━━ Data provided ━━
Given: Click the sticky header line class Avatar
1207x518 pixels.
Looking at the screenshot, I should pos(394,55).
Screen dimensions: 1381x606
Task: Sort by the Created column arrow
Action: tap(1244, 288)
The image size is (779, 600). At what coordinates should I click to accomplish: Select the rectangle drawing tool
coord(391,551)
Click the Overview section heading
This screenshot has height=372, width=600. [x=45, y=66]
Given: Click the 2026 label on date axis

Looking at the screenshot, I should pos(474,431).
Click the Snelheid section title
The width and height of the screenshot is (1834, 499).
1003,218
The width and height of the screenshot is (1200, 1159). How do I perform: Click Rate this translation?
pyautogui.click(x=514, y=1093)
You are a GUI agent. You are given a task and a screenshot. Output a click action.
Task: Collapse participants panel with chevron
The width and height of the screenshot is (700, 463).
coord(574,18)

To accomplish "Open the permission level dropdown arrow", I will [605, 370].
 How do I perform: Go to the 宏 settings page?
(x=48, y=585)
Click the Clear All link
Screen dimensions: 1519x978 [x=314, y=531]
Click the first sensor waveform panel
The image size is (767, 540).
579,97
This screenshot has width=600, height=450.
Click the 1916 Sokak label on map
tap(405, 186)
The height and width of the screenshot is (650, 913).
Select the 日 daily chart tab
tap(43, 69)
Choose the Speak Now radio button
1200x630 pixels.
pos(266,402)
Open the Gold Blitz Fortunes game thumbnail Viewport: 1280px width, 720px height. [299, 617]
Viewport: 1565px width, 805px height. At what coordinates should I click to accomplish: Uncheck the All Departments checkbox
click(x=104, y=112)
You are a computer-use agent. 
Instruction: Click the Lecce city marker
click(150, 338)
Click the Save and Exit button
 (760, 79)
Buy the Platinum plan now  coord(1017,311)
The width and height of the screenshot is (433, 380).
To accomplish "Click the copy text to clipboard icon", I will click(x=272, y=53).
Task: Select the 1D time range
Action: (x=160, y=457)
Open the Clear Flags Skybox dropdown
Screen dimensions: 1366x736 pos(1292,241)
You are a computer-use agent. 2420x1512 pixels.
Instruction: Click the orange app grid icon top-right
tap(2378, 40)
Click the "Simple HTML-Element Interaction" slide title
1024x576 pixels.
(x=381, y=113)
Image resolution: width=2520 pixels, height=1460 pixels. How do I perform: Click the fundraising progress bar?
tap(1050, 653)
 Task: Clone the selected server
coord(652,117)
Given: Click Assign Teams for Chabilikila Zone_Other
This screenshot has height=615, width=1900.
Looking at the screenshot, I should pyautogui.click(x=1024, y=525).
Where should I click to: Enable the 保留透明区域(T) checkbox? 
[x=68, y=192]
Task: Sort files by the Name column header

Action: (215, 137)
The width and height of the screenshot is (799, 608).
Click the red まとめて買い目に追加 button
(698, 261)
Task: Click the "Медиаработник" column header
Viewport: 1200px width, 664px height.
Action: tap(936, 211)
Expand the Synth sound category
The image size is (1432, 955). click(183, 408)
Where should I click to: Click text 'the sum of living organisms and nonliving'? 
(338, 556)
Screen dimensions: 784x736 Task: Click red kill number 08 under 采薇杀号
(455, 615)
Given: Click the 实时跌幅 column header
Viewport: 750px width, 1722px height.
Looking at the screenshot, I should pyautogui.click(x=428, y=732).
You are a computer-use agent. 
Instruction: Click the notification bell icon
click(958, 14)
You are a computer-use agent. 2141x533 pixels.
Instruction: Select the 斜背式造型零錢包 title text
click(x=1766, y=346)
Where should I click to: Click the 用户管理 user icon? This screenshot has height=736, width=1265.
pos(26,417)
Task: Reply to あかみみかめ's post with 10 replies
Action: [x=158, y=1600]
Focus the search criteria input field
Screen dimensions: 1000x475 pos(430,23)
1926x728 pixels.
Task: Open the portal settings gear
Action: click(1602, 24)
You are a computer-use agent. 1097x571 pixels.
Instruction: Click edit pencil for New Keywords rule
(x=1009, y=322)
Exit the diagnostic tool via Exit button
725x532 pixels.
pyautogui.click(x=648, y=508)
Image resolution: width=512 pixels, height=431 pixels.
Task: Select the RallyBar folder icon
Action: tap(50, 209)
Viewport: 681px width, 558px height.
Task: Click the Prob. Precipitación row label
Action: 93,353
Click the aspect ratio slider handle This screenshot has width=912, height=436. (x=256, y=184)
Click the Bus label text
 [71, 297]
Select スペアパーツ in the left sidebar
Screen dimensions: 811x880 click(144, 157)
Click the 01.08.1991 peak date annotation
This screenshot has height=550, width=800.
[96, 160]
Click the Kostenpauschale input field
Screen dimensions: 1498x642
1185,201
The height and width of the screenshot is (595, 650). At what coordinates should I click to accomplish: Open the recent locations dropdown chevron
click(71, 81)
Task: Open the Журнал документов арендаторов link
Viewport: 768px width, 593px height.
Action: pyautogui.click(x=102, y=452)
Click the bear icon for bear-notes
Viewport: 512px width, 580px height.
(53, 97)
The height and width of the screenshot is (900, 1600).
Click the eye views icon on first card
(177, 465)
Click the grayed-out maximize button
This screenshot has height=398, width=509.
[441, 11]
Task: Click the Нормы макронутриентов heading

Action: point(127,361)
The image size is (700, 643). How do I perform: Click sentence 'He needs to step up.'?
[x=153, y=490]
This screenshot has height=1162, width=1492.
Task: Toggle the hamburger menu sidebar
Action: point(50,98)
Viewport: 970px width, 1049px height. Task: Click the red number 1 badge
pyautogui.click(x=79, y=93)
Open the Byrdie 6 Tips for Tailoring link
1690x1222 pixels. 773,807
━━━
**What the task requires**
The answer must be the line containing "Viewport: 970px width, 1049px" and every line after it to the end of the data, each set down exactly.

**Response to the exercise**
Viewport: 970px width, 1049px height. Task: Click the red number 1 badge
pyautogui.click(x=79, y=93)
Open the Byrdie 6 Tips for Tailoring link
1690x1222 pixels. 773,807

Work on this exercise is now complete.